CHAPTER 19. MERGER

IC 23-17-19
     Chapter 19. Merger

IC 23-17-19-1
Authorization; plan; required provisions; optional provisions
    
Sec. 1. (a) Subject to the limitations in section 2 of this chapter, nonprofit corporations may merge into a business or nonprofit corporation if the plan of merger is approved under section 3 of this chapter.
    (b) A plan of merger must set forth the following:
        (1) The name of the following:
            (A) Each corporation planning to merge.
            (B) The surviving corporation into which each corporation plans to merge.
        (2) The terms and conditions of the planned merger.
        (3) The manner and basis, if any, of converting the memberships of each public benefit or religious corporation into memberships of the surviving or other corporation.
        (4) If the merger involves a mutual benefit corporation, the manner and basis, if any, of converting memberships of each merging corporation into:
            (A) memberships, obligations, or securities of the surviving or any other corporation; or
            (B) cash or other property in whole or part.
    (c) The plan of merger may set forth the following:
        (1) Amendments to or a restatement of the articles of incorporation or bylaws of the surviving corporation to be effected by the planned merger.
        (2) Other provisions relating to the planned merger.
        (3) A delayed effective date.
As added by P.L.179-1991, SEC.1.

IC 23-17-19-2
Mergers without prior approval; conditions
    
Sec. 2. (a) Without the prior approval of the circuit court or superior court of the county where the corporation's principal office or, if the principal office is not located in Indiana, the corporation's registered office, is located in a proceeding that the attorney general has been given written notice, a public benefit or religious corporation may only merge with the following:
        (1) A public benefit or religious corporation.
        (2) A foreign corporation that would qualify under this article as a public benefit or religious corporation.
        (3) A wholly-owned foreign or domestic business or mutual benefit corporation if the public benefit or religious corporation is the surviving corporation and continues to be a public benefit or religious corporation after the merger.
        (4) A business or mutual benefit corporation if the following conditions are met:
            (A) On or before the effective date of the merger, assets with

a value equal to the greater of the fair market value of the net tangible and intangible assets, including goodwill, of the public benefit corporation or the fair market value of the public benefit corporation if the corporation were to be operated as a business concern are transferred or conveyed to a person who would have received the corporation's assets under IC 23-17-22-6(a)(5) and IC 23-17-22-6(a)(6) had the corporation dissolved.

(LISTED ENTRIES):
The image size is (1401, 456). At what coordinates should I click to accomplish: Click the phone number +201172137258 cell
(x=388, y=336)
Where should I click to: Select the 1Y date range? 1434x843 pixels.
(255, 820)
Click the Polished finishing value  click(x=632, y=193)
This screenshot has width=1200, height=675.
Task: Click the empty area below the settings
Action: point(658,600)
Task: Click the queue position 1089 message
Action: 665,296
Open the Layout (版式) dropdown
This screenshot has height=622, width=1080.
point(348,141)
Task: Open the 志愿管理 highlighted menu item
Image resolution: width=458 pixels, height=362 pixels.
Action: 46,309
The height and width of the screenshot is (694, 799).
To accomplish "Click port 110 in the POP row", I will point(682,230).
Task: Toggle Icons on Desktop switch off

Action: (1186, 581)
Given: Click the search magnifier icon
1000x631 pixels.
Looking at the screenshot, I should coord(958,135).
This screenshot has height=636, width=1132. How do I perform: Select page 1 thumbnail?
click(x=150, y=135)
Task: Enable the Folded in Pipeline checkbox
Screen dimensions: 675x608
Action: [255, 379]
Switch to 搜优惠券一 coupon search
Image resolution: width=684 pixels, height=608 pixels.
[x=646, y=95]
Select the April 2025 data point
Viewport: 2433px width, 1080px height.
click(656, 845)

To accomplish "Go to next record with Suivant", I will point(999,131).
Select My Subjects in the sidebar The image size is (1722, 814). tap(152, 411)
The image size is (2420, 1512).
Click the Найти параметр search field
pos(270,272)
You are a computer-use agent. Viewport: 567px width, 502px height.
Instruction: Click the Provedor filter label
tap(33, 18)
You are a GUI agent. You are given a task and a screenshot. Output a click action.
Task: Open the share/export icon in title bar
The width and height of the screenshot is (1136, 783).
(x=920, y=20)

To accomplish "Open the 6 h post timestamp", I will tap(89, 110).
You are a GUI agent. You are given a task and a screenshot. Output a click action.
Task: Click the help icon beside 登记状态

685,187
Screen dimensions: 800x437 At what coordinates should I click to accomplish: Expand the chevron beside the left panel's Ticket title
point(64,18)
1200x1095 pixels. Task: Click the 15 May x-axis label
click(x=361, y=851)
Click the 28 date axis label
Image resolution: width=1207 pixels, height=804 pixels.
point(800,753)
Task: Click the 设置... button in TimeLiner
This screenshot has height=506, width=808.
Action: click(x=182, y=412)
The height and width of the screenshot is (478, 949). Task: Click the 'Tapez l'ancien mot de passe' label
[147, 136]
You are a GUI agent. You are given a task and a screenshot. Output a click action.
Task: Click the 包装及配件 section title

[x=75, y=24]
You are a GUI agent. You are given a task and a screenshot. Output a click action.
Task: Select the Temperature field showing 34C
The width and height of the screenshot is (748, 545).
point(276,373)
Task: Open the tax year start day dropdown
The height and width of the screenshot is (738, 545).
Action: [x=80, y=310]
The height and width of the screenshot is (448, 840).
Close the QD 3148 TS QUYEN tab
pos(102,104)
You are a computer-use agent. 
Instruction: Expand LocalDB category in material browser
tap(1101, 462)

(SET TASKS):
a – According to the merger chapter, what three things may a plan of merger optionally set forth?
b – Extend the merger chapter, picking up right after its final sentence.

(ANSWERS PROVIDED):
a – Amendments to or a restatement of the surviving corporation's articles of incorporation or bylaws, other provisions relating to the planned merger, and a delayed effective date.

b –
            (B) The business or mutual benefit corporation returns, transfers, or conveys any assets held by the business or mutual benefit corporation upon condition requiring return, transfer, or conveyance, that occurs by reason of the merger, in accordance with the condition.
            (C) The merger is approved by a majority of directors of the public benefit or religious corporation who are not and will not become:
                (i) members in;
                (ii) shareholders in; or
                (iii) officers, employees, agents, or consultants of;
            the surviving corporation.
            (D) The requirements of section 8 of this chapter are met.
    (b) At least twenty (20) days before consummation of any merger of a public benefit corporation or a religious corporation under subsection (a)(4), notice, including a copy of the proposed plan of merger, must be delivered to the attorney general.
    (c) Without the prior written consent of the attorney general or of the circuit court or superior court of the county where:
        (1) the corporation's principal office is located; or
        (2) if the principal office is not located in Indiana, the corporation's registered office is located;
in a proceeding in which the attorney general has been given notice, a member of a public benefit or religious corporation may not receive or keep anything as a result of a merger other than a membership or membership in the surviving public benefit or religious corporation. The court shall approve the transaction if the transaction is in the public interest.
As added by P.L.179-1991, SEC.1.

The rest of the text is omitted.